Figure 5.

Quantification of ligand-binding site dimensions to evaluate the dynamics of Ca²⁺-, ATP-, and caffeine (Caf)-binding sites. Distance variations between backbone atoms of amino acid residues present on the opposite sides of ligand-binding sites with respect to simulation time. We considered the backbone Cα atoms of (A) Glu-3967 and Thr-5001, (B) Lys-4211 and Phe-4975, and (C) Trp-4716 and Ile-4996 to evaluate the dynamics of Ca²⁺-, ATP-, and Caf-binding sites, respectively.
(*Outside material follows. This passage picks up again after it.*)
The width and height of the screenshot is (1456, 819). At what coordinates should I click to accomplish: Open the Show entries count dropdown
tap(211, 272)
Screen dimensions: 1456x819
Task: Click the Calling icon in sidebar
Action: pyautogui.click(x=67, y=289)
The comparative analysis shows that Ca²⁺-binding site is dynamic and unstable in the absence of Ca²⁺. The ATP-binding pocket is constricted in apo-RyR1, RyR1 + ATP/Ca²⁺, and RyR1 + Caf/Ca²⁺ systems possibly because of structural rearrangements in TaF and CTD. The Caf-binding pocket is constricted and flexible in apo-RyR1 and RyR1 + Caf systems. The residues used for the distance measurement are shown as sticks in the insets. ATP and Caf are shown in stick representation, and Ca²⁺ is shown in sphere representation. CTD, C-terminal domain; RyR1, ryanodine receptor type 1.